Geremia ha 15, forse 16 anni, mi racconta nel dettaglio la storia del crimine italiano degli anni 80. È TikTok, sono le storie di quel tempo che, alla “generazione degli highlights”, arriva sotto forma di Youtube Shorts e Tik Tok. Distillato ma ancora triggherante. Un concetto di Edutainment ben raccontato da Alessando Mininno che scarica l’ennesima bordata sotto forma di podcast per Veni, Vidi, Videns. Da ascoltare.

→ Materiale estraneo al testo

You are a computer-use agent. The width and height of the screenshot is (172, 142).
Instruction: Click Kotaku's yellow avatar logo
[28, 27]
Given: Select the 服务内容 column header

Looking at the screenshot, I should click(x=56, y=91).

Ci liquidano 6-2 in 50 minuti, e se quello in coppia con me era il maestro, a chi intestiamo la sconfitta? 😇. Via a Venezia. C’è in ballo una cena con Emilia e Marco. Non diffido mai di chi consiglia buoni libri, Emilia cita “Moneta e Promesse” (che racconta anche la storia dei Bancogiro veneziani, ecco il titolo di questa missiva), “confessioni di un Baro” e Donald di Stefano Massini (il suo “qualcosa sui Lehman” è un libro leggendario). Emilia e Marco sono outlier per stipendio e cervello, non per storia. La tirannia del merito spiega bene che il merito è in realtà la somma di occasioni e consistenza. Le occasioni le creano anche mamma e papà investendo nel futuro dei figli. Sicuramente loro hanno avuto occasioni, ma molte meno di altri. Le hanno sfruttate tutte partendo rispettivamente da Bergamo e Valenza. Parliamo di tutto, il privilegio di cenare coi piedi in acqua è pazzesco
Il costo umano e sociale di vivere a New York, Milano o Londra è noto. Marchionne in apertura lo spiegava bene. Una cena a Venezia, la Grecia, e quel maledetto agosto in cui tornare per tre settimane comunità sono bramati. Il mio compagno di banco che mi disse “mi brucio i 20 per godermi i 30” confermerebbe. I miei studenti che mi guardano straniti dicendomi che non hanno idea di cosa fare di loro stessi da li a sei mesi aspettano risposte. Io le ho trovate nelle persone e nelle situazioni (ecosistemi e cornici) a me più care. I soldi son una carta importante da spendere ma loro utilità è incredibilmente decrescente. Apprezzo ogni giorno di più il valore di una disillusa accettazione della vita: se si parte dall’idea di arredare i propri inferni dando agli stessi dignità e guardandoli con un sorriso cambia tutto. Non è scritto da nessuna parte che la vita debba essere ogni giorno euforica, nessun posterà con la stessa grinta il concerto dei PTN e la sera successiva in cui davanti a Netflix ha mangiato una pizza scongelata male. Ecco, per ogni PTN ci sono 6 sere di pizze scongelate male. Ci sono le domeniche di lavoro da fare con Marco, che però dice “se c’è il mio team ci sono anche io, e se ci sono è perché c’è da fare, non perché mi piace soffrire come sadicamente qualcuno ha fatto in passato con me”. Le cose sono cambiate, la vita è complessa ed in un momento in cui cadono le bombe dal cielo è importante immergersi nelle storie giuste, ed al tempo stesso amare le proprie.
C’è marketing in tutto questo? Tantissimo, perché la parola strategia non è altro che un contenitore vuoto se non la si riempie di etnografia, senso, cultura e pensiero. Anche 1792 kilometri dopo.
🔝 post Giorgio.
Sono stato viaggiatore prima di viaggiare.
Ho viaggiato molto e continuo a viaggiare anche quando sono fermo.